>>>

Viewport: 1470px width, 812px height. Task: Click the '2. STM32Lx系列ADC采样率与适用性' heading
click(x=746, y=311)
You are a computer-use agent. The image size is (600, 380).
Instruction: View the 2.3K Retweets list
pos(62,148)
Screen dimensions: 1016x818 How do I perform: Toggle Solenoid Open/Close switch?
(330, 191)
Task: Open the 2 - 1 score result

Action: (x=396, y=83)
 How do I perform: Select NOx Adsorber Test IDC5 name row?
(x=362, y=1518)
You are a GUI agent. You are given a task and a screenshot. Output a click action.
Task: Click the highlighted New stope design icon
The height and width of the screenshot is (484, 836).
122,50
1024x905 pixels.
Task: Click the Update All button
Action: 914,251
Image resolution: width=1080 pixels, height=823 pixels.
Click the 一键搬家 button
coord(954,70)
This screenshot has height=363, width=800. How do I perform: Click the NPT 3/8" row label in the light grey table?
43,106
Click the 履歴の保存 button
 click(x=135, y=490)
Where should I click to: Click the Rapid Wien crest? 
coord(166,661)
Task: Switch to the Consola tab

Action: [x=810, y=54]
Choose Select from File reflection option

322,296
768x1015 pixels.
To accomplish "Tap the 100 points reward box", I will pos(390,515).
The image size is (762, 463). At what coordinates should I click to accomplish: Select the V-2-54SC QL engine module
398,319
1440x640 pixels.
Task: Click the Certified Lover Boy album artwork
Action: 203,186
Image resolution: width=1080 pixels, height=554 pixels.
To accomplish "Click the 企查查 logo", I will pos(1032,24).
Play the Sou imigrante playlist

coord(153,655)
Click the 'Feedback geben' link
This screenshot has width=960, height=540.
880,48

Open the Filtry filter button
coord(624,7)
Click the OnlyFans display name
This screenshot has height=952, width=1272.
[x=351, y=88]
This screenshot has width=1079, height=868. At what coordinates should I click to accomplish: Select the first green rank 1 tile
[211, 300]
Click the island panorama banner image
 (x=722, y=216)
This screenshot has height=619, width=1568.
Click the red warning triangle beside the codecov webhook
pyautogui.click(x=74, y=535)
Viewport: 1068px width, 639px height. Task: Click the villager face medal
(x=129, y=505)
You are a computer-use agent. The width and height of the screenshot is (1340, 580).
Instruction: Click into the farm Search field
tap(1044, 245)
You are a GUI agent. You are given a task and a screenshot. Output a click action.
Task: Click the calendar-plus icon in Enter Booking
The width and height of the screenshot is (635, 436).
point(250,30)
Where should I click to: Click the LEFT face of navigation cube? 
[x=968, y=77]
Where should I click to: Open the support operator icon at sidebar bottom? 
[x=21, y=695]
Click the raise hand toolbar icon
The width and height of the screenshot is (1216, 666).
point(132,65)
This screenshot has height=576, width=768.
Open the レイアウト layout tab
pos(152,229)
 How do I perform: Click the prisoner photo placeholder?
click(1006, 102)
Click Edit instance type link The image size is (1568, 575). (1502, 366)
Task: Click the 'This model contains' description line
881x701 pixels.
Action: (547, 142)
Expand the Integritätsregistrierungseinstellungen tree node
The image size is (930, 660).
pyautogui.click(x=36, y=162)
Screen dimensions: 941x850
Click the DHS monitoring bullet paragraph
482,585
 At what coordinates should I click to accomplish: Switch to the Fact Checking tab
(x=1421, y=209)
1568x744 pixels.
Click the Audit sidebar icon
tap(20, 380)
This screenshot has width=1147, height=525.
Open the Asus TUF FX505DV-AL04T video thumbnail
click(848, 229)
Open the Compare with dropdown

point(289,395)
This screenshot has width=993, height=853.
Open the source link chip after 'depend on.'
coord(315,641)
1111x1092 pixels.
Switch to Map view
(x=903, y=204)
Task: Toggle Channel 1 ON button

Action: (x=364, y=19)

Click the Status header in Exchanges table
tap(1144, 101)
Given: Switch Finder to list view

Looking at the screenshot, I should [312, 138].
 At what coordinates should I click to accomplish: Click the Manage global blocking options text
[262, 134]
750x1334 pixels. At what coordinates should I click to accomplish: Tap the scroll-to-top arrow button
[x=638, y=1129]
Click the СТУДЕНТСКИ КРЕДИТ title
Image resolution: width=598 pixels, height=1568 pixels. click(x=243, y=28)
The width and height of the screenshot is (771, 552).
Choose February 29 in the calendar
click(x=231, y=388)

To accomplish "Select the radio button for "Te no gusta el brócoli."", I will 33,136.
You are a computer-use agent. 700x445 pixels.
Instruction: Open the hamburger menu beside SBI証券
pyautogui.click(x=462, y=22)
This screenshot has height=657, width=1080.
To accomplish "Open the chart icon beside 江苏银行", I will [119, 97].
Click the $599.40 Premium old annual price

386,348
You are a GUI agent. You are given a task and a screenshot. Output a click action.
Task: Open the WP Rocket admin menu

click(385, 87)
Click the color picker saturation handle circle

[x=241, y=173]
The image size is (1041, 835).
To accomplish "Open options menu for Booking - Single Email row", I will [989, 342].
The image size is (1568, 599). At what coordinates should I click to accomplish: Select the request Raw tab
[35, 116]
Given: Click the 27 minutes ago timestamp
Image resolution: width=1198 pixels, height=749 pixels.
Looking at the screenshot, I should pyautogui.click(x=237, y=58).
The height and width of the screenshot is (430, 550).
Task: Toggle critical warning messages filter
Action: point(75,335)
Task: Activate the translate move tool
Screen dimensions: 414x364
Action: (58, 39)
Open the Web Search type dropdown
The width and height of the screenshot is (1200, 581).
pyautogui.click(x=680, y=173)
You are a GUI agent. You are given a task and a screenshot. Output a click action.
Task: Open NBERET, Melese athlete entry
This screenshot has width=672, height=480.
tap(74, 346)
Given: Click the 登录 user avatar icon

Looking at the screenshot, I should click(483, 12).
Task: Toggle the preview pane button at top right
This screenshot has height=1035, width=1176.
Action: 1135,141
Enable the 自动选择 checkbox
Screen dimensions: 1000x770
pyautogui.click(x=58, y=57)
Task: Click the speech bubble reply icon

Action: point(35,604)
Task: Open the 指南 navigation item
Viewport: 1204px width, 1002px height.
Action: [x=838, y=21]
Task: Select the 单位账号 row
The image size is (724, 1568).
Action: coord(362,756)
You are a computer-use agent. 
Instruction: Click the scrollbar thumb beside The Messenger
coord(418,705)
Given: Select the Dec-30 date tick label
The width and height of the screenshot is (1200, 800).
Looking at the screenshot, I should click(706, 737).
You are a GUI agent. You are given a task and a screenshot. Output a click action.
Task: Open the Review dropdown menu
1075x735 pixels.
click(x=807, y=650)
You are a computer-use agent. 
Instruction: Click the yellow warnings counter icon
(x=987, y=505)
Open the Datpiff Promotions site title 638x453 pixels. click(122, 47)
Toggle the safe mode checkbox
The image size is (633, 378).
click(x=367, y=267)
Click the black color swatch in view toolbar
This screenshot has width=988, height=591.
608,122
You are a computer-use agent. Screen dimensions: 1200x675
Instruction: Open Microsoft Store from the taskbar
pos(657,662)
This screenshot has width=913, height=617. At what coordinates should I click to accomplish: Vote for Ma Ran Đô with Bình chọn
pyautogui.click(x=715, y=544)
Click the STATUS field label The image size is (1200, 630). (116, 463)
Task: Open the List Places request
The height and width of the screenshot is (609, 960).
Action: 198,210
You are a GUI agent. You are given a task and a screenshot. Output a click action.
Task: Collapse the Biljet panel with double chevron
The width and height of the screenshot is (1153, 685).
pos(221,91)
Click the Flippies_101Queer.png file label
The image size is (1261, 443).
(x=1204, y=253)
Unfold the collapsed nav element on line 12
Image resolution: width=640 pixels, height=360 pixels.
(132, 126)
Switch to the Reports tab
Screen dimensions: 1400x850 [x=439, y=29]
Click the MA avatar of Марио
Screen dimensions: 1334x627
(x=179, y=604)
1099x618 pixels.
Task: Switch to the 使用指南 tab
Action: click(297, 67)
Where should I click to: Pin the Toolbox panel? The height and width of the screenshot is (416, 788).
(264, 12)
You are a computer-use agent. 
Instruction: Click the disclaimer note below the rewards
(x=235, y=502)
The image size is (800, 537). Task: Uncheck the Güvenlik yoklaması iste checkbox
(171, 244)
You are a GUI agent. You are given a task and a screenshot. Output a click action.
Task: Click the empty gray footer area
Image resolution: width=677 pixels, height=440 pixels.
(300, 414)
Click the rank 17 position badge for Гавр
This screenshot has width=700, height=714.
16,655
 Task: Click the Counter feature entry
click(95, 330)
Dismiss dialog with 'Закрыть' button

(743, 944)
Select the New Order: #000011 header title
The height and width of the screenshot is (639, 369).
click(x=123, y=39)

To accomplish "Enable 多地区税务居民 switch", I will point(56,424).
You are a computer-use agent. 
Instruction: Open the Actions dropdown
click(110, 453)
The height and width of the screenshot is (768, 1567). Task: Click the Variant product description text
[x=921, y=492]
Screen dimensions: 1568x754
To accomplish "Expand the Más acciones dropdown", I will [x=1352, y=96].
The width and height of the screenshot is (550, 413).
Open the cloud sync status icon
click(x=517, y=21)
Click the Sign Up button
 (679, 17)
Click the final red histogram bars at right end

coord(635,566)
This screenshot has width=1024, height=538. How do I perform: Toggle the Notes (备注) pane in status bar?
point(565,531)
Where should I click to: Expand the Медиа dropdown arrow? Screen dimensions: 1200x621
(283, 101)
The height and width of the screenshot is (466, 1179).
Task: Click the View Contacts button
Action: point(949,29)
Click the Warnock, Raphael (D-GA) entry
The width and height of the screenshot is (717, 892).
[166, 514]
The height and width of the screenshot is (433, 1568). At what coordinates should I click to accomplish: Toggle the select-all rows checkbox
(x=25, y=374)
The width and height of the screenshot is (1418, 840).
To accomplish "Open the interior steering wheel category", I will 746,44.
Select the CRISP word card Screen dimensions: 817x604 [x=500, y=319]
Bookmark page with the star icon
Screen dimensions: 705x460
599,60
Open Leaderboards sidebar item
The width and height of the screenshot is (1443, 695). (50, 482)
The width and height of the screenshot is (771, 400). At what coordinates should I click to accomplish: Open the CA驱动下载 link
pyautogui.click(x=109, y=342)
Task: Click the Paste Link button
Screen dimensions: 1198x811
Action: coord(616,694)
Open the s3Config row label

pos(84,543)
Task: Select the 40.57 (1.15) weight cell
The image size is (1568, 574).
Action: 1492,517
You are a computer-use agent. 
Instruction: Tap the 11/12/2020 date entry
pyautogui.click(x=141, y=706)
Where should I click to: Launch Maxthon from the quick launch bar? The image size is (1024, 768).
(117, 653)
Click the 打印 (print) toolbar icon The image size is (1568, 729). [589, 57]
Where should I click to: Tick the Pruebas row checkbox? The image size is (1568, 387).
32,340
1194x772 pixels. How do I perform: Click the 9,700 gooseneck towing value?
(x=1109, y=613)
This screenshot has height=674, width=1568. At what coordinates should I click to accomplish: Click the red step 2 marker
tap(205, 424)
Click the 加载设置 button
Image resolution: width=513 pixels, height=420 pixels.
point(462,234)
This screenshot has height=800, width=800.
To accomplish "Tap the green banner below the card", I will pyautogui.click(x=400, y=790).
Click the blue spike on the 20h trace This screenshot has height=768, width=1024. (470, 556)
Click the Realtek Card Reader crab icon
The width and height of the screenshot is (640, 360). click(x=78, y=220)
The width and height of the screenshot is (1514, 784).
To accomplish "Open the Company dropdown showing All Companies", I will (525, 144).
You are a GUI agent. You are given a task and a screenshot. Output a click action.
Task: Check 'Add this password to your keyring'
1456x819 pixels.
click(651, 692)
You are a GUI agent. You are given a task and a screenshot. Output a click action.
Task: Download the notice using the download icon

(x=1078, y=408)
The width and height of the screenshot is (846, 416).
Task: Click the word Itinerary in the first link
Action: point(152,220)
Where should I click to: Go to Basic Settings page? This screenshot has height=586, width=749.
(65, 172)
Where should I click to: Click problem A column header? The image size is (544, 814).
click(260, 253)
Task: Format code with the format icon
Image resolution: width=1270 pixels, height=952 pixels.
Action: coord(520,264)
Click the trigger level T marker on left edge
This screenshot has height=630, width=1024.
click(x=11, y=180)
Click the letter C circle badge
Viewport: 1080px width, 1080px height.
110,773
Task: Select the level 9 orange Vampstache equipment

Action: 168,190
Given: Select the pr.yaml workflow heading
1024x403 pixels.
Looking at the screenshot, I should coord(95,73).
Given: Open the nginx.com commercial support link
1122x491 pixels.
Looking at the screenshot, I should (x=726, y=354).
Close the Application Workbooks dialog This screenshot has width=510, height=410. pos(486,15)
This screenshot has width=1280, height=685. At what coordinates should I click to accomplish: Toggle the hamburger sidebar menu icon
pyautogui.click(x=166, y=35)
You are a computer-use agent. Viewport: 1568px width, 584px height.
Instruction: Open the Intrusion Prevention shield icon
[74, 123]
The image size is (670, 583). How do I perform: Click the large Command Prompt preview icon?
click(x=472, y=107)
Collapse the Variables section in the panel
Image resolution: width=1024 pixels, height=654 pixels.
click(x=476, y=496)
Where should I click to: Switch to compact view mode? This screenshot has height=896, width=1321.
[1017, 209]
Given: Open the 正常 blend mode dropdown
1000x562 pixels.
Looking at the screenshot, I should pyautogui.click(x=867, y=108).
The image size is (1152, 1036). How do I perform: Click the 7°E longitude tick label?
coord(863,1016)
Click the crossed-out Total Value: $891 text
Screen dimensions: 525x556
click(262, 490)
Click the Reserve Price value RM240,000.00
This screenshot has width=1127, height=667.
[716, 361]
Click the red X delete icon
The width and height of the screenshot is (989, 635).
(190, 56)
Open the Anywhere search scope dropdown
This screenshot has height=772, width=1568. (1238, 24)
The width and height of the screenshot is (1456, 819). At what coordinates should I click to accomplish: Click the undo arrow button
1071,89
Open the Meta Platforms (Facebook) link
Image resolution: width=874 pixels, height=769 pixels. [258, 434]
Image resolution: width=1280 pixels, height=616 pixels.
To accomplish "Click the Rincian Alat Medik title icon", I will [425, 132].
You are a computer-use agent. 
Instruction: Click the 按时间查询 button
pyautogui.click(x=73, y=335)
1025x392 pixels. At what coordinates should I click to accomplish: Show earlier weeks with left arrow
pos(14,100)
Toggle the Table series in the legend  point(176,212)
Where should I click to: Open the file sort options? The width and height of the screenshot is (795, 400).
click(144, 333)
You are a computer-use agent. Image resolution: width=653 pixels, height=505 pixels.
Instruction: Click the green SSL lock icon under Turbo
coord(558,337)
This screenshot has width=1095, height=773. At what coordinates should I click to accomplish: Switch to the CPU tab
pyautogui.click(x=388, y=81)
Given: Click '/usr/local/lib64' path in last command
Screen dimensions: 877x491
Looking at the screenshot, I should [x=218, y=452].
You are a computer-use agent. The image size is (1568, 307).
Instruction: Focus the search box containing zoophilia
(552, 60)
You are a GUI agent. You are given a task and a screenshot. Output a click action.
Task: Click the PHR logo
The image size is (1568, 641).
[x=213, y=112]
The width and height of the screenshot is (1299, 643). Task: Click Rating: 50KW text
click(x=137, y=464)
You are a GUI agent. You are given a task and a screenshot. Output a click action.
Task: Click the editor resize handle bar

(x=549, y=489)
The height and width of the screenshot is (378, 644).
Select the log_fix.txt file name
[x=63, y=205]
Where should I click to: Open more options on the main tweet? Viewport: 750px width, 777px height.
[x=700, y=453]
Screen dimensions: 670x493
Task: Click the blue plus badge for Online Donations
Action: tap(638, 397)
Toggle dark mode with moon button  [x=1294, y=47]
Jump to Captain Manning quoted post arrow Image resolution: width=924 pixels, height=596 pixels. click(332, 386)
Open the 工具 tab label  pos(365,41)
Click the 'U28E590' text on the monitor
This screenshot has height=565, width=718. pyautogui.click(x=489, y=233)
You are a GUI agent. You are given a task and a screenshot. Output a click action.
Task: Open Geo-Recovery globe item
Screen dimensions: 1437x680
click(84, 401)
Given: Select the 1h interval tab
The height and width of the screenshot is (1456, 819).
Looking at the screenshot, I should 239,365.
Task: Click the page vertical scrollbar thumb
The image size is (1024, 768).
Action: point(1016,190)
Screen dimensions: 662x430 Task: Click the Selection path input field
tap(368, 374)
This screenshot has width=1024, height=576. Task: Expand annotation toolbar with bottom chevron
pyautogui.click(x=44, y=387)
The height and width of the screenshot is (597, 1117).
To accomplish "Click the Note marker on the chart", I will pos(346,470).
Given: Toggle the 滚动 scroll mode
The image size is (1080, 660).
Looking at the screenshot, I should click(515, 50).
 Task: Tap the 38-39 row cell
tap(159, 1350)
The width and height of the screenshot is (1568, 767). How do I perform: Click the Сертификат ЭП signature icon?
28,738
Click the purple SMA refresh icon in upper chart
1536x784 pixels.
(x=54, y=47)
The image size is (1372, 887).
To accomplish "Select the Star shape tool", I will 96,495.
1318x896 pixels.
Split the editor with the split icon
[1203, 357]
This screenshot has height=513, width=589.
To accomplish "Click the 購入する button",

<<<

■ **PROBLEM DESCRIPTION**
Take the entries above and return only the lines from the one with "The width and height of the screenshot is (771, 552)." to the one with "Task: Toggle the", both included, unchanged.

■ **YOUR RESPONSE**
The width and height of the screenshot is (771, 552).
Choose February 29 in the calendar
click(x=231, y=388)

To accomplish "Select the radio button for "Te no gusta el brócoli."", I will 33,136.
You are a computer-use agent. 700x445 pixels.
Instruction: Open the hamburger menu beside SBI証券
pyautogui.click(x=462, y=22)
This screenshot has height=657, width=1080.
To accomplish "Open the chart icon beside 江苏银行", I will [119, 97].
Click the $599.40 Premium old annual price

386,348
You are a GUI agent. You are given a task and a screenshot. Output a click action.
Task: Open the WP Rocket admin menu

click(385, 87)
Click the color picker saturation handle circle

[x=241, y=173]
The image size is (1041, 835).
To accomplish "Open options menu for Booking - Single Email row", I will [989, 342].
The image size is (1568, 599). At what coordinates should I click to accomplish: Select the request Raw tab
[35, 116]
Given: Click the 27 minutes ago timestamp
Image resolution: width=1198 pixels, height=749 pixels.
Looking at the screenshot, I should pyautogui.click(x=237, y=58).
The height and width of the screenshot is (430, 550).
Task: Toggle critical warning messages filter
Action: point(75,335)
Task: Activate the translate move tool
Screen dimensions: 414x364
Action: (58, 39)
Open the Web Search type dropdown
The width and height of the screenshot is (1200, 581).
pyautogui.click(x=680, y=173)
You are a GUI agent. You are given a task and a screenshot. Output a click action.
Task: Open NBERET, Melese athlete entry
This screenshot has width=672, height=480.
tap(74, 346)
Given: Click the 登录 user avatar icon

Looking at the screenshot, I should click(483, 12).
Task: Toggle the preview pane button at top right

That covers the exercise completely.